= Gus Powell =

American street photographer

Gus Powell (1974) is an American street photographer. He was a member of the In-Public street photography collective.

Powell has published two of his own photography books: The Company of Strangers (2003) and The Lonely Ones (2015), the latter with work spanning a decade. He has had a solo exhibition at Museum of the City of New York and his work is held in the permanent collections of the Art Institute of Chicago, Museum of Fine Arts Houston, and Foam Fotografiemuseum Amsterdam. In 2003 Photo District News considered Powell one of their 30 emerging photographers to watch, and in 2013 he won an award in the National Magazine Awards.

==Life and work==
Powell was born in New York City in 1974. He became a member of the In-Public street photography collective in 2003.
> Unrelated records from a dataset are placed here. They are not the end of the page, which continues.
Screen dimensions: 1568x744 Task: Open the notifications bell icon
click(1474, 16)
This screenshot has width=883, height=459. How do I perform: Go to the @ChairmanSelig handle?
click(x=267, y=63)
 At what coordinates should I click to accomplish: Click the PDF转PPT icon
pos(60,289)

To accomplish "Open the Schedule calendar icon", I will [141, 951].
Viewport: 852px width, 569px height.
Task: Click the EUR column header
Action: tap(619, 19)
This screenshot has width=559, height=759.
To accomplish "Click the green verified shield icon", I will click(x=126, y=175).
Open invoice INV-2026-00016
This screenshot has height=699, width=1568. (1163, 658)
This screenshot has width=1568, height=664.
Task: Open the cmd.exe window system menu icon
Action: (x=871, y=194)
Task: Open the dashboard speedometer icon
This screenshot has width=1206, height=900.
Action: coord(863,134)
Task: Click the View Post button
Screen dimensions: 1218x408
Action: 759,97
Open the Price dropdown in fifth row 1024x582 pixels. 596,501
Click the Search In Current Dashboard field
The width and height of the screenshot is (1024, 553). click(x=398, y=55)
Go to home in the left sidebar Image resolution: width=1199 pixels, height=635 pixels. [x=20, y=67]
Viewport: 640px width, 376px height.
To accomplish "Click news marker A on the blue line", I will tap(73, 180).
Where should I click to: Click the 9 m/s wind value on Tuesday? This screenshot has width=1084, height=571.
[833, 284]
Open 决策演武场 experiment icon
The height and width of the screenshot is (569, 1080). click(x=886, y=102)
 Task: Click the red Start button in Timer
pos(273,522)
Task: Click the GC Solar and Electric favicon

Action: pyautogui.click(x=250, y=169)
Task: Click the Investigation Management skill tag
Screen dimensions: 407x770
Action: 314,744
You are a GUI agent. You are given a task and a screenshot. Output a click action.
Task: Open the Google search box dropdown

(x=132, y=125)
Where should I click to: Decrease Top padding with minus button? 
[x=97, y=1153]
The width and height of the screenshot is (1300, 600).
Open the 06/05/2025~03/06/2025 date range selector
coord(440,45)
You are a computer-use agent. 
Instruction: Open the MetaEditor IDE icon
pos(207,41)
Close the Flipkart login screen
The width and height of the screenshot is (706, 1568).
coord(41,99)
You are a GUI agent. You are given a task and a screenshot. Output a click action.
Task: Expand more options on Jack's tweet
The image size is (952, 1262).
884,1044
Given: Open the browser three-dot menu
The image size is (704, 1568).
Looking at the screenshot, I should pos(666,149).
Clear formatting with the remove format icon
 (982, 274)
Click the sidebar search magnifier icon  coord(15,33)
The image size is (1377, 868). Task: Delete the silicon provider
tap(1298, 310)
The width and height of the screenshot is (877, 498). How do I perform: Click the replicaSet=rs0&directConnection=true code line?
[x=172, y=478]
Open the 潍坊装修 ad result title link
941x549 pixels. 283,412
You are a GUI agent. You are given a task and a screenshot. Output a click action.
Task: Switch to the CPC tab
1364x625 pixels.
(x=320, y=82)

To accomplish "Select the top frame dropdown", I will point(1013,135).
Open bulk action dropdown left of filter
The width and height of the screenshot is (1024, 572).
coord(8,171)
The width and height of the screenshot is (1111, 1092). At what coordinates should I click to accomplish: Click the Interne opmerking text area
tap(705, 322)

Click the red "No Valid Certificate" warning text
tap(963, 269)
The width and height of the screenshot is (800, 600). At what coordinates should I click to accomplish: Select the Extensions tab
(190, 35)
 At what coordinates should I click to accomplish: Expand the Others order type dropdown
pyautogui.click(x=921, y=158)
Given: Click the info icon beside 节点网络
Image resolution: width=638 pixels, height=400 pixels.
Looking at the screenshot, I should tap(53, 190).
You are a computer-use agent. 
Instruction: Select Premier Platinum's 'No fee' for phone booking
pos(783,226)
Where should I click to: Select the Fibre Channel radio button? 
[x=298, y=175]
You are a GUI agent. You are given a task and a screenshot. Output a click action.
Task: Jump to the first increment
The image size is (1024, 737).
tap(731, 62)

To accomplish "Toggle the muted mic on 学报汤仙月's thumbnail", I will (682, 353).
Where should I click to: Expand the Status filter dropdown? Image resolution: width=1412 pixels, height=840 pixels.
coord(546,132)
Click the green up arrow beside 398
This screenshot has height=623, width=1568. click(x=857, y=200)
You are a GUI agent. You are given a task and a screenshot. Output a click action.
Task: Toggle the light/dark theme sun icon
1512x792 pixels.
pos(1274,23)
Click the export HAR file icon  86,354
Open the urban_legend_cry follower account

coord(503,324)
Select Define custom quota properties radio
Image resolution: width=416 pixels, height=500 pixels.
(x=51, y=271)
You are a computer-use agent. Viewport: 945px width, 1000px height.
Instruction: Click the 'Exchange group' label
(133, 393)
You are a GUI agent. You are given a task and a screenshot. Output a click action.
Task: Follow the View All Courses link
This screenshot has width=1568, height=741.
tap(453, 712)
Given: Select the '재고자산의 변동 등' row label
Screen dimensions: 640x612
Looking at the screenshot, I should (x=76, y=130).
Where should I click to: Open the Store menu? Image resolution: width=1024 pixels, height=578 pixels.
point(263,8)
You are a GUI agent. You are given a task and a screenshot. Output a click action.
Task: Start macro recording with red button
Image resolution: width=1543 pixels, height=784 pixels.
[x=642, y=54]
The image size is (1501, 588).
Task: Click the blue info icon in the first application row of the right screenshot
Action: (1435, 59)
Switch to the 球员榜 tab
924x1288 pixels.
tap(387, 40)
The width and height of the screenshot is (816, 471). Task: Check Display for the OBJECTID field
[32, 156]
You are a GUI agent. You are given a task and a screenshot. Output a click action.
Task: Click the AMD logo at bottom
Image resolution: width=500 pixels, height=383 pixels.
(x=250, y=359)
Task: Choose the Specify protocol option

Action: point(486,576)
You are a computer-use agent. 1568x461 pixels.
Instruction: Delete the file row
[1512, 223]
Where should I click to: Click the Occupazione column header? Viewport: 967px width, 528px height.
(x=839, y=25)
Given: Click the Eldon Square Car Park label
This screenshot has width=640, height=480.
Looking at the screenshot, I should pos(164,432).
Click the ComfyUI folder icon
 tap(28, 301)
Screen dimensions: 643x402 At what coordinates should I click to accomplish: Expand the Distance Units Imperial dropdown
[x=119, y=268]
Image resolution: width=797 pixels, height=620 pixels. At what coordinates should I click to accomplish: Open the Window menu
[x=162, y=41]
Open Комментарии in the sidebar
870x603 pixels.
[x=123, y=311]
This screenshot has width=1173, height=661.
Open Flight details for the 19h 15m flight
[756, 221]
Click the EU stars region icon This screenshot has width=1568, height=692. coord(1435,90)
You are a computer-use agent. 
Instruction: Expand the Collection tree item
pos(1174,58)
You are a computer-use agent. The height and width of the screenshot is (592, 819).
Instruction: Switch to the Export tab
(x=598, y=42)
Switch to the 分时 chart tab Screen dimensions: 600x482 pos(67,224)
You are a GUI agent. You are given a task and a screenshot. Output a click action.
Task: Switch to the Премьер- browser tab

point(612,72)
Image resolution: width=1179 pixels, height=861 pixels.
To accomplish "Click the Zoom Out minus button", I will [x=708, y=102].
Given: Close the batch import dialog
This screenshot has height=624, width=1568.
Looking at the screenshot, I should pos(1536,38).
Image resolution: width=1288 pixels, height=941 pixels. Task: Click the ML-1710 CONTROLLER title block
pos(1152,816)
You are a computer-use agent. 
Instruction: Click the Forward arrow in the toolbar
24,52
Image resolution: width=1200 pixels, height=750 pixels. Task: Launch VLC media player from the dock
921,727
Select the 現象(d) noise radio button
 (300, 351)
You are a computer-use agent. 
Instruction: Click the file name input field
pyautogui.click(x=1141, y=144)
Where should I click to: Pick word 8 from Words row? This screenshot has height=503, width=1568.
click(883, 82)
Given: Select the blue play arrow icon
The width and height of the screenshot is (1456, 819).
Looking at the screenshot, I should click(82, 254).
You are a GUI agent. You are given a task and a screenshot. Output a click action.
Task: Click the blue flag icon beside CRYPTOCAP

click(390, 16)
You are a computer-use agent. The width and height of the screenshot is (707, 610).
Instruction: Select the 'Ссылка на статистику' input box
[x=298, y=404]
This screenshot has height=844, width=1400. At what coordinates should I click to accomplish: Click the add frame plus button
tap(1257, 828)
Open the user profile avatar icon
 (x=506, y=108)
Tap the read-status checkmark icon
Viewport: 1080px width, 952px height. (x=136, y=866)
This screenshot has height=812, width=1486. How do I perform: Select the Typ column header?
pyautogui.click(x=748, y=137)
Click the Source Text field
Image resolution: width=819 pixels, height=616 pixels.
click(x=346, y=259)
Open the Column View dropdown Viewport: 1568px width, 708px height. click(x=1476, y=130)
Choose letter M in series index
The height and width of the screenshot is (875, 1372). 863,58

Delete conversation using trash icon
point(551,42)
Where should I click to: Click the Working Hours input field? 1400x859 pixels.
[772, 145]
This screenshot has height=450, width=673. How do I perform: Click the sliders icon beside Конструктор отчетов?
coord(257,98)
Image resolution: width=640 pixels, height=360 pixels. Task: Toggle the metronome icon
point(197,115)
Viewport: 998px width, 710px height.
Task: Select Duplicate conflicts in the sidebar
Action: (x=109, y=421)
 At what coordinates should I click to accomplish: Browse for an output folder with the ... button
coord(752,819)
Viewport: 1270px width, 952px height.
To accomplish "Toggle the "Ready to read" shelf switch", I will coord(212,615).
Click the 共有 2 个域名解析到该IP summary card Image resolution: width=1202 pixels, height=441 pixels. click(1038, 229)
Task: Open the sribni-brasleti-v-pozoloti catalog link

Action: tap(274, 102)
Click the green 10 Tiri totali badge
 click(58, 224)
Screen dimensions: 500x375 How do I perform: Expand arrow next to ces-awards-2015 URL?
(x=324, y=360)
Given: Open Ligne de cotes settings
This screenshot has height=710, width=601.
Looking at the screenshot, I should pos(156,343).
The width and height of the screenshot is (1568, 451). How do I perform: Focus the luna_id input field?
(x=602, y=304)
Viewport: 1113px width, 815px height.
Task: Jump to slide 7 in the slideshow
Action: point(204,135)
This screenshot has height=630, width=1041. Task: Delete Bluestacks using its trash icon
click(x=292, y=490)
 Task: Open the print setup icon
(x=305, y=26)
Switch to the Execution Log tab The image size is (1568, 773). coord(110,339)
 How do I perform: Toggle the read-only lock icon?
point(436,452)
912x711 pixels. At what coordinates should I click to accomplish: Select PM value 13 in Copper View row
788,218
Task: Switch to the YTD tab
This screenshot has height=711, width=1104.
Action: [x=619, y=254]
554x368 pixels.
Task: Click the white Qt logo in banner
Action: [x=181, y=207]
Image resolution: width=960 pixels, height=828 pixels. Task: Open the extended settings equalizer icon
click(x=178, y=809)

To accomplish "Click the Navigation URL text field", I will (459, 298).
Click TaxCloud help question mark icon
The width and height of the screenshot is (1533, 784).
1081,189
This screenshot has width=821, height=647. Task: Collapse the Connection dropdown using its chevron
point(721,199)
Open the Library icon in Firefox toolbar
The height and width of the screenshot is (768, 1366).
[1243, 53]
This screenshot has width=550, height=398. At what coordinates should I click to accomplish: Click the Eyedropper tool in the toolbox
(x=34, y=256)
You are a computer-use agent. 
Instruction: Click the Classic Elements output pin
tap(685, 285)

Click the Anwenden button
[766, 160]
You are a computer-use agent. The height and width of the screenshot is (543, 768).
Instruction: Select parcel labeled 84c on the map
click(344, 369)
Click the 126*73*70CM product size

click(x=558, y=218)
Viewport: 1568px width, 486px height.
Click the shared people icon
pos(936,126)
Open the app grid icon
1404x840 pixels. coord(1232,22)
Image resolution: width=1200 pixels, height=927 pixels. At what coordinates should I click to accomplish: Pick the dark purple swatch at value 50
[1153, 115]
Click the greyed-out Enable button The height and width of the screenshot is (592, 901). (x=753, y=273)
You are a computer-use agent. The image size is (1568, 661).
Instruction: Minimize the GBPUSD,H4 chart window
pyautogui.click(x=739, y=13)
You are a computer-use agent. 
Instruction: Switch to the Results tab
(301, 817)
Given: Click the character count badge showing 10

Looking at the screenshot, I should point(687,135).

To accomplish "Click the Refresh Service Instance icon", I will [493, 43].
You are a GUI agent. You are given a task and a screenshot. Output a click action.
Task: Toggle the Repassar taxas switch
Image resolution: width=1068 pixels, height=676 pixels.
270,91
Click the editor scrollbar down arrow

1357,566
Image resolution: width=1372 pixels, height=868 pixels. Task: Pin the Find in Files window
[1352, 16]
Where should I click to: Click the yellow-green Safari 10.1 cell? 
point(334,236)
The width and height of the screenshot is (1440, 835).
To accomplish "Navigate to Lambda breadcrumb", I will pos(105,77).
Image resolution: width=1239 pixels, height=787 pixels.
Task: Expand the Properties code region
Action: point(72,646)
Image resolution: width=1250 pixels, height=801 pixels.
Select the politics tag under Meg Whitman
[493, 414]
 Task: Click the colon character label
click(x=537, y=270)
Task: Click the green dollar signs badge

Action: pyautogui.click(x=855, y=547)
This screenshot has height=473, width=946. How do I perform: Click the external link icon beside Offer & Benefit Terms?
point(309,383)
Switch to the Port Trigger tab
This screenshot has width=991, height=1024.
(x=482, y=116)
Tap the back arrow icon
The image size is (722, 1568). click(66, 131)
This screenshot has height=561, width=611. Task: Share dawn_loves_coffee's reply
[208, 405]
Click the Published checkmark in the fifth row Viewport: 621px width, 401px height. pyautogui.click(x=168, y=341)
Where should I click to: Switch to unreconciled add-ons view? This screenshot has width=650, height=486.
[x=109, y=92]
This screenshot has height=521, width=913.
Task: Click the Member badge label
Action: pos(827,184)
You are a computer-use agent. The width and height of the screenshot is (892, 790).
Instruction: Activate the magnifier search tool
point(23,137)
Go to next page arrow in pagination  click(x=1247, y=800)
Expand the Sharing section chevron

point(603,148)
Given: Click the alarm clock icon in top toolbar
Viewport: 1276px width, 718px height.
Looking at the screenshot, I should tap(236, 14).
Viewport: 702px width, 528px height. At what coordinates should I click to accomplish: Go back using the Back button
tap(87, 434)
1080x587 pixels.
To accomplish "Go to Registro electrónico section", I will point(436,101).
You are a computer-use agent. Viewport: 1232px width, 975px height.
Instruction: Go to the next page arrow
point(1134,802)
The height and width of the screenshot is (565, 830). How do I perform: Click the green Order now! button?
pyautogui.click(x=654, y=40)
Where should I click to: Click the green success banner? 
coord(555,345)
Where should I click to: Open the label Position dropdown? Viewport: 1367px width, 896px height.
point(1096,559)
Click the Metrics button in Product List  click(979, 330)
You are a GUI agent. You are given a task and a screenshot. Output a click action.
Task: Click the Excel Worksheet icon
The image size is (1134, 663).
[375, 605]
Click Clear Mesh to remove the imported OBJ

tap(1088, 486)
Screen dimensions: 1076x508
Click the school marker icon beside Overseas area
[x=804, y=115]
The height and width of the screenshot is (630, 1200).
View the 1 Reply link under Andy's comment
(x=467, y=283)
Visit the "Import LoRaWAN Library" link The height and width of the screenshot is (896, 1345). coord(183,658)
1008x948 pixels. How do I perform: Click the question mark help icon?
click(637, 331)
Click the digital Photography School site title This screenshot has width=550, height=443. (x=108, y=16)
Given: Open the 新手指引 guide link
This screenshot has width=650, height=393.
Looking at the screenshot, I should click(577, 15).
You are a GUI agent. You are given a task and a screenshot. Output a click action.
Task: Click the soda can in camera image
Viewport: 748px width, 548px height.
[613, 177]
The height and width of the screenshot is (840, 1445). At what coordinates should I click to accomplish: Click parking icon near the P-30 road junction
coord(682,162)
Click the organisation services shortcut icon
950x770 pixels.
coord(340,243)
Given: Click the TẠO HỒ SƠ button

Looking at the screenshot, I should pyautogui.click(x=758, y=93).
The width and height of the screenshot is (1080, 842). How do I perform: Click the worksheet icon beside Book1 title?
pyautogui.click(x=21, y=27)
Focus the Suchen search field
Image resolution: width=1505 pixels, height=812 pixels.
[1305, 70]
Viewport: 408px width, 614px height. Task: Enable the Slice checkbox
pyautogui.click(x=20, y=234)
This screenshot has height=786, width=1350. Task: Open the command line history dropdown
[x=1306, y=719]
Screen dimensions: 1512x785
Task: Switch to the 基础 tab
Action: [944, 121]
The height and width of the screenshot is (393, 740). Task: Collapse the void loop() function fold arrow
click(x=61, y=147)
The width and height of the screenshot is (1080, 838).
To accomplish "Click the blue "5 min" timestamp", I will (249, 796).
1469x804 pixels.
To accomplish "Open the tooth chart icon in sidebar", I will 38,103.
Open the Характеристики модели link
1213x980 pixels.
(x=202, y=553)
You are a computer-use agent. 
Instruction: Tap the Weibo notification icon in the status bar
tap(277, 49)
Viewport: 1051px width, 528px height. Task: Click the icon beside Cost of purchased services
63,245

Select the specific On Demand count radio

His photographs are regularly published in The New Yorker.

==Publications==
===Publications by Powell===
- The Company of Strangers. Atlanta and New York: J&L, 2003.
- The Lonely Ones. Atlanta and New York: J&L, 2015.
- Family Car Trouble. TBW, 2019. ISBN 978-1-942953-39-5. Edition of 940 copies.

===Publications with contributions by Powell===
- Bystander: A History of Street Photography. Second edition. Boston: Bulfinch, 2001. By Joel Meyerowitz and Colin Westerbeck. ISBN 0-8212-2726-2. Paperback.
  - Revised and expanded edition. London: Laurence King, 2017. ISBN 978-1-78627-066-5. Hardback.
- Here is New York: A Democracy of Photographs. Scalo, 2002. ISBN 978-3908247661. Includes seven photographs by Powell.
- A Field Guide To The North American Family. New York City: Mark Batty, 2007. By Garth Risk Hallberg. ISBN 978-0977985098.
- 10 – 10 Years of In-Public. London: Nick Turpin, 2010. ISBN 978-0-9563322-1-9. Includes an essay by Jonathan Glancey, "Outlandish Harmony"; a foreword by Nick Turpin; and a chapter each by Powell and others.
- Street Photography Now. London: Thames & Hudson, 2010. ISBN 978-0-500-54393-1 (hardback). London: Thames & Hudson, 2011. ISBN 978-0-500-28907-5 (paperback). Edited by Sophie Howarth and Stephen McLaren.
- The Street Photographer's Manual. London: Thames & Hudson, 2014. ISBN 978-0-500-29130-6. By David Gibson.

==Awards==
- 2003: One of Photo District News's "PDN 30 2003," one of 30 emerging photographers to watch
- 2013: Feature Photography category, National Magazine Awards, New York. One of a few winners, for photography in New York magazine

==Solo exhibitions==

- Manhattan Noon, Museum of the City of New York, New York, December 2007 – April 2008.
- The Lonely Ones, Galerie Ghezelbash & Motte Masselink, Paris, France, November, 2015; Sasha Wolf Gallery, New York, January, 2016; Micamera, Milan, Italy, April, 2016.
- Bloomberg Philanthropies Public Art Project, Spartanburg Art Museum, Spartanburg, South Carolina, March 2018 - May 2018.

==Collections==
Powell's work is held in the following permanent collections:
- Art Institute of Chicago: 1 print
- Museum of Fine Arts Houston: 1 print

- Foam Fotografiemuseum Amsterdam

==Film==
- In-Sight (2011). 38 minute documentary directed and edited by Nick Turpin, commissioned by Format for the Format International Photography Festival, Derby, 2011. Includes interviews with Powell and others, and shows him at work.